Does the POST contain known files that contain secrets?
Does it contain high entropy strings?
.... base64 encoded data?
- What is the destination?
Localhost? Internal network? Russia?
- etc
Hey, I've submitted you to two PRs, one to use a supported Python version, another to correct the links in your README and QUICKSTART docs.
I work in this space and I was not able to understand how this project works in a couple minutes. The README feels LLM-generated. I think you're supposed to point this at your MCP server's code and not the server itself, is that right?
Looks like Ramparts which solves these issues and is written in fast RUST instead of python. https://github.com/getjavelin/ramparts
Helped to build this out a little bit. Was really cool to get to play with Cerberus for the first time as well.
I'm really interested in learning more about how devs integrate MCP security into their routine code evals.
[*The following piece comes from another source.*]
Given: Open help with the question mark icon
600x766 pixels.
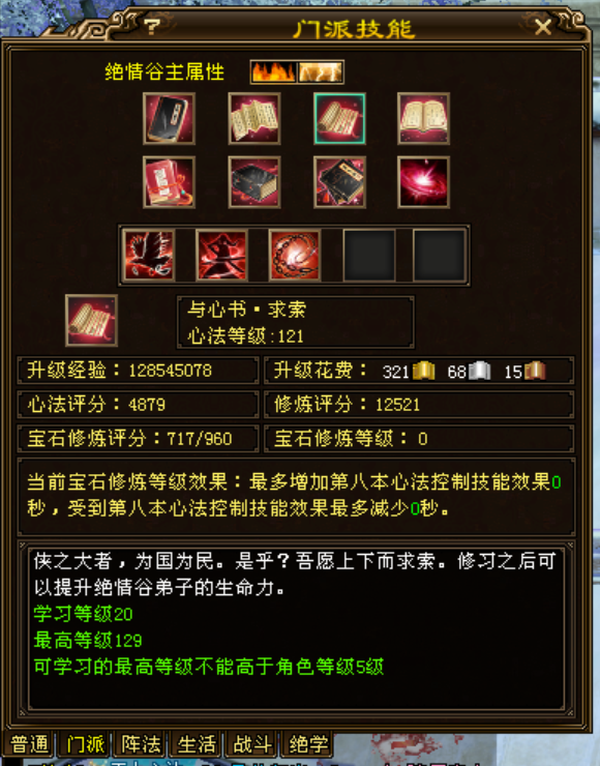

I think there's a big opportunity as a space to get tools like this into CI/CD pipelines and workflows.
Happy to answer any questions and happy to hear any feedback!
Thanks for checking it out :)
Appreciate the interest and the first comments man. We like how fast Cerebras is and its importance to making the scanning fast! Yeah we have thought about this being part of dev workflow via Github Actions and locally for the dev environment too. Love to hear what you are building!
this is super interesting! MCP is really exciting in terms of what it can unlock for agent use cases, but still the wild west in terms of security. I was on a panel discussion yesterday where this topic came up, basically how do you trust the use of AI tools when so much is still unknown. I think the the idea of using something open source and tool agnostic is appealing, the landscape is evolving so fast that horizontal solutions like this feel valuable. Although I wish clients, anthropic, cursor, etc would build more protections in too so that we didn't have to spend so much time thinking about this. but they've barely implemented remote mcp support so I think we have a ways to go.
This is definitely valuable. I started paying attention to MCP security vulnerabilities largely because of Defcon. I believe that they largely focused on Agentic Security as a theme this time around.
It's a bit mind blowing how we've simply accepted non-technical people within orgs in particular executing code to "automate their tasks" without the same level of rigor that normal code reviews go through. Definitely think that this is a cultural issue that we must fix.
And these MCP vulnerabilities in particular seem much scarier because almost all MCP tools require an insane amount of permissions.
I know right? I mean the timing is great. I love MCP but cant stand how unsafe it is. I think there are greatness ahead if we are able to fix this security issue. This was made around the idea to be as seamless as possible, as we built a dashboard, drop in a GH project MCP server link, and have a local DB to show what you ran. We have more great things ahead. But give it a try and let us know what you think!